Rawl also does not make a separate argument about the scope of extrinsic evidence to be considered.

. P & M argues that its 1984 North River Agreement was not a me-too agreement. This argument is unpersuasive because in P & M’s own motion for summary judgment, it admits that

In the 1984 North River Agreement, the company adopted most of the terms stated in the-collective bargaining agreement between the UMWA and the Bituminous Coal Operators Association ("BCOA”), called the 1984 National Bituminous Coal Wage Agreement ("1984 NBCWA”).

P & M Memorandum in Support of Motion for Summary Judgment (P & M Summary Judg*665ment Memorandum) at 4. The only terms that differed from the NBCWA regarded regular vacation periods, Christmas/New Year’s shutdown, no reimbursement for advanced health premiums, frequency of paydays, bereavement pay, and protective gloves.
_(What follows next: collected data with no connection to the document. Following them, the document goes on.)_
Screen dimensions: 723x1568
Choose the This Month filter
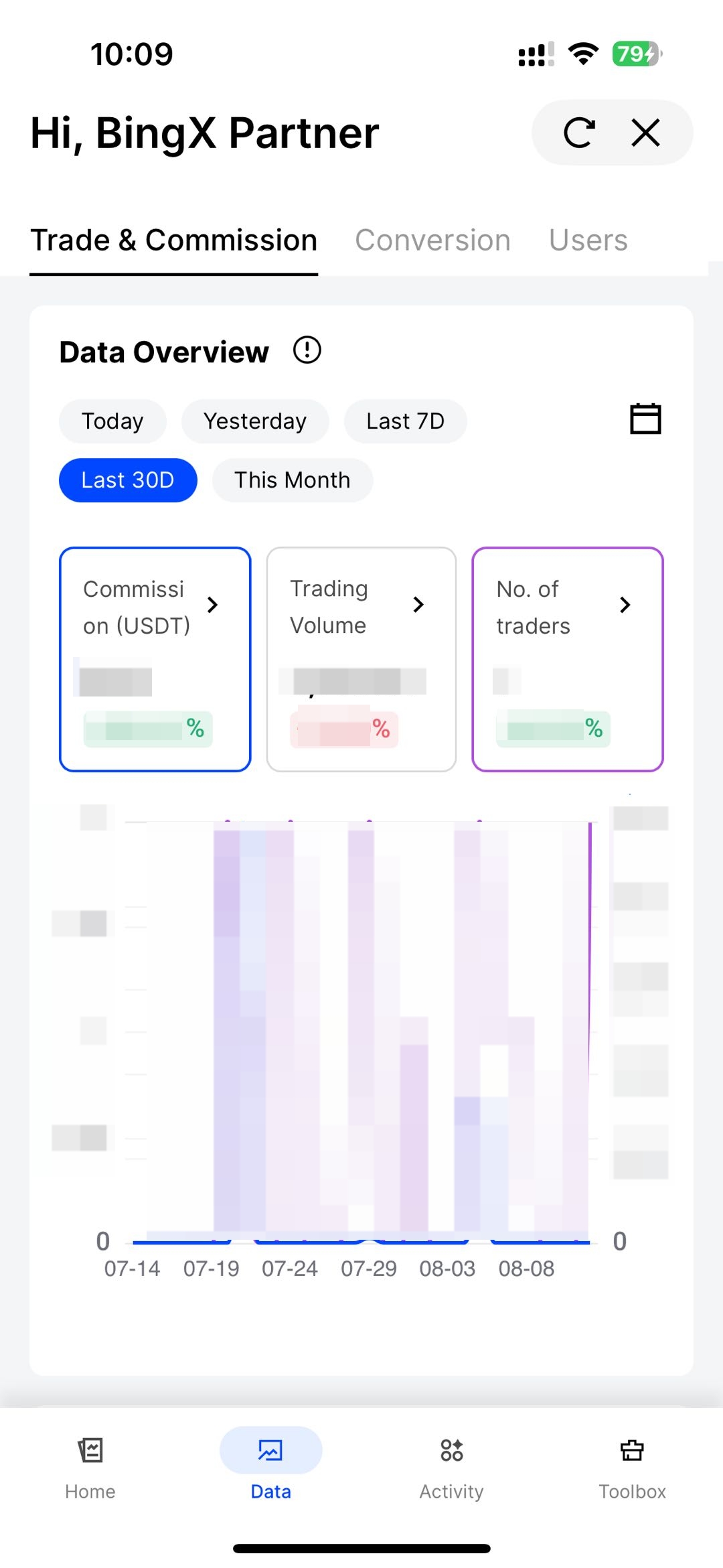pos(292,480)
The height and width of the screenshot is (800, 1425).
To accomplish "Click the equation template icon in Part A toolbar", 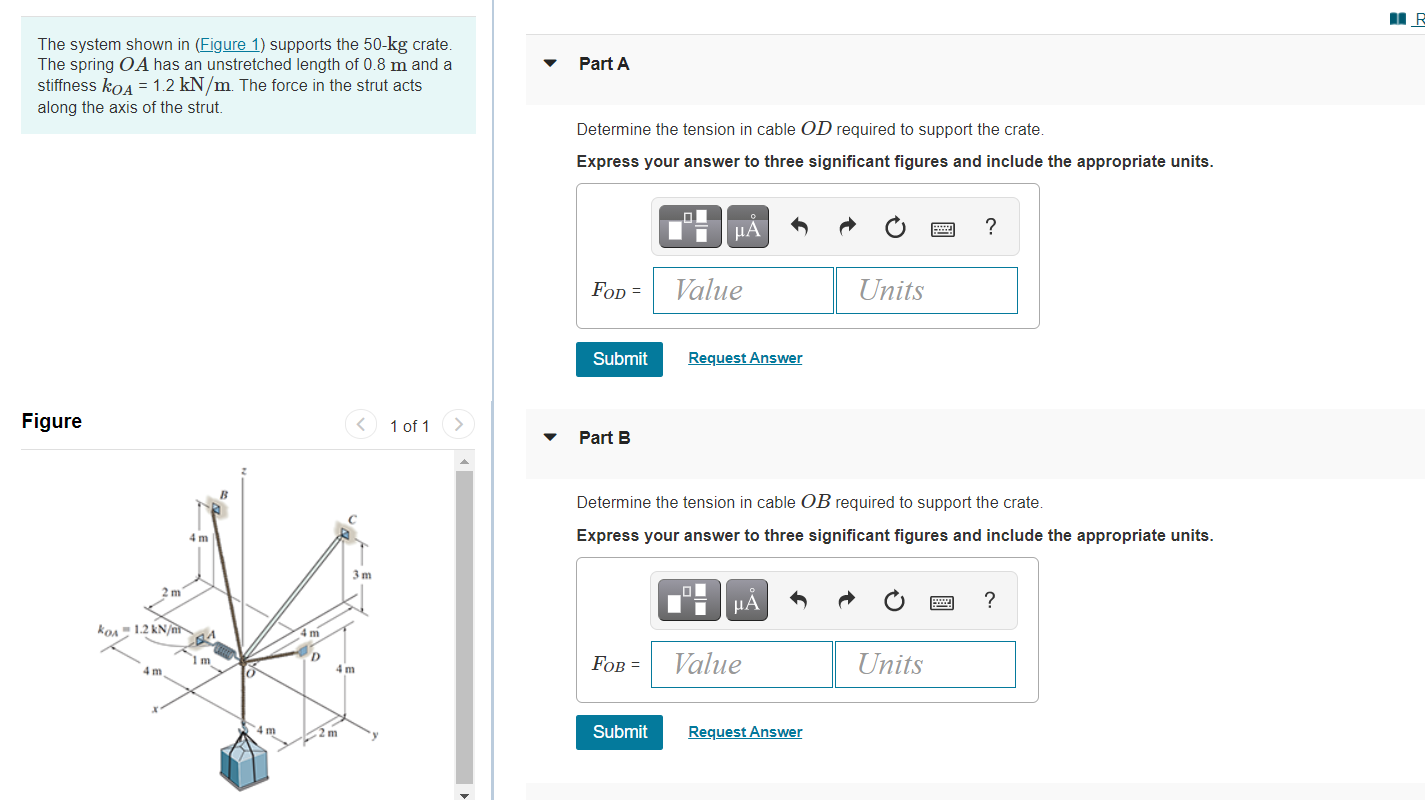I will [x=688, y=226].
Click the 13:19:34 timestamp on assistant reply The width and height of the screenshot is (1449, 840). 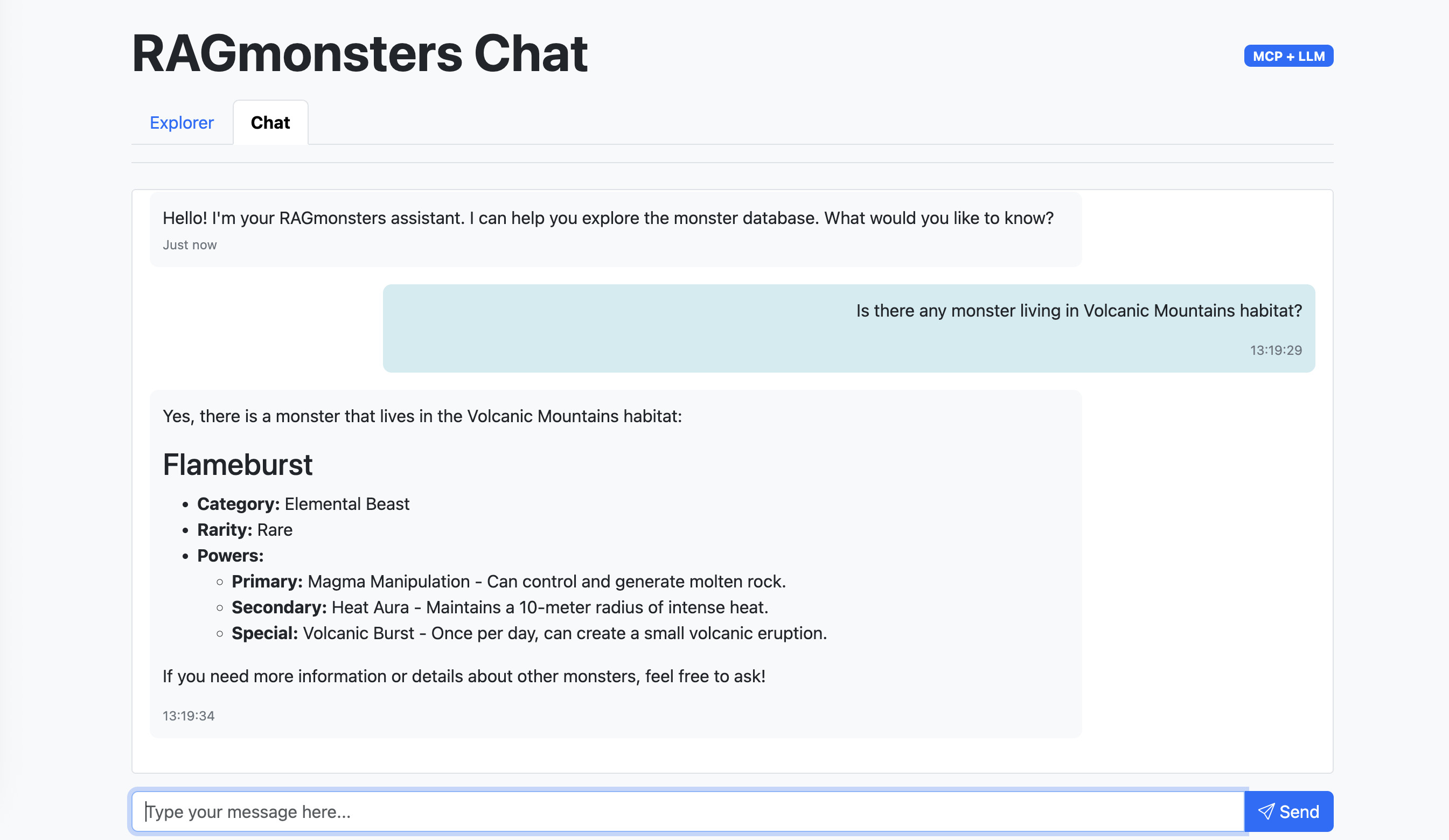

Id. at n. 1. These differences do not appear to be significant enough to take the 1984 North River Agreement out of the realm of me-too contracts.

. Even if the Court wanted to consider evidence of the intent of P & M and the UMWA in negotiating the 1984 North River Agreement, P & M has supplied the Court with no such evidence. P & M instead argues that the language of the North River Agreement is clear and the Court should interpret it by looking at the entire agreement. Pittston argues that if the Court considers the Trusts’ extrinsic evidence, then it must permit Pittston to conduct discovery in order to respond. Pittston argues that rule 56(f) should be applied liberally to permit such discovery. Pittston has had two years to conduct discovery, knowing that the Court would likely consider extrinsic evidence. Discovery thus far has been voluminous to say the least. The Court will not now reward Pittston’s decision to squander its time by granting it another lengthy period of discovery.

With respect to Rawl, which also seeks discovery if the Court considers extrinsic evidence, this Court finds that the evidence already submitted in connection with the other pending cases and with the Rawl case is sufficient for this Court to make a determination about the meaning of the evergreen clause.

. Indeed, this appears to be what may have occurred. For instance, according to the Trusts' unrebutted allegations, there are over 2,000 retirees of PCG companies still receiving benefits from the Trusts.

. There is no reason that the defendant employers should not have been able to find evidence of contrary negotiating history, if any was there to find. The UMWA has been actively involved in these cases from the very beginning, as amicus curiae in the Pittston and Rawl cases and as the plaintiff in the Pierce case. The UMWA was a negotiating party when the evergreen clause was agreed to in 1978. Certainly if the UMWA had evidence that the clause was not intended to create a continuing obligation, it would have introduced such evidence in these cases.

. The proposal under consideration had been made by A.T. Massey Coal Company, 'the parent company of Rawl.

. In its briefs, P & M cites several cases in which courts have purported to rule that the obligations of an employer pursuant to a collective bargaining agreement expire with the termination of the collective bargaining agreement. As a general proposition, this is indisputably true. However, as the parties have already agreed, an obligation may extend beyond the termination of the collective bargaining agreement if that intent is clearly expressed in the terms or negotiating history of the agreement. In the cases cited by P & M, none of which involved the interpretation of the. evergreen clause, the courts looked at the negotiating history and determined that there was no intent for the obligations at issue to extend beyond the expiration of the agreement. These cases have no real relevance to the cases now before the Court because they involved entirely separate obligations with entirely separate negotiating histories. These cases include: District 29, United Mine Workers of America v. Royal Coal Co., 768 F.2d 588 (4th Cir.1985) (determining that employer’s obligation to provide certain benefits directly to retirees expired with termination of collective bargaining agreement); District 17, United Mine Workers of America v. Allied Corp., 765 F.2d 412 (4th Cir.) (en banc) (implying the same) cert. denied, 473 U.S. 905, 105 S.Ct. 3527, 87 L.Ed.2d 652 (1985); United Mine Workers of America International Union v. Nobel, 720 F.Supp. 1169 (W.D.Penn.1989) (same), aff'd, 902 F.2d 1558 (3d Cir.1990), cert. denied, — U.S. -, 111 S.Ct. 1102, 113 L.Ed.2d 212 (1991); Box v. Coalite, Inc., 643 F.Supp. 709 (N.D.Ala. 1986) (same).

. The Island Creek cases are currently on appeal.

. The only cases cited by defendants in which withdrawal liability was sought involved the *674cessation of contributions in 1981 upon the expiration of 1978 collective bargaining agreements.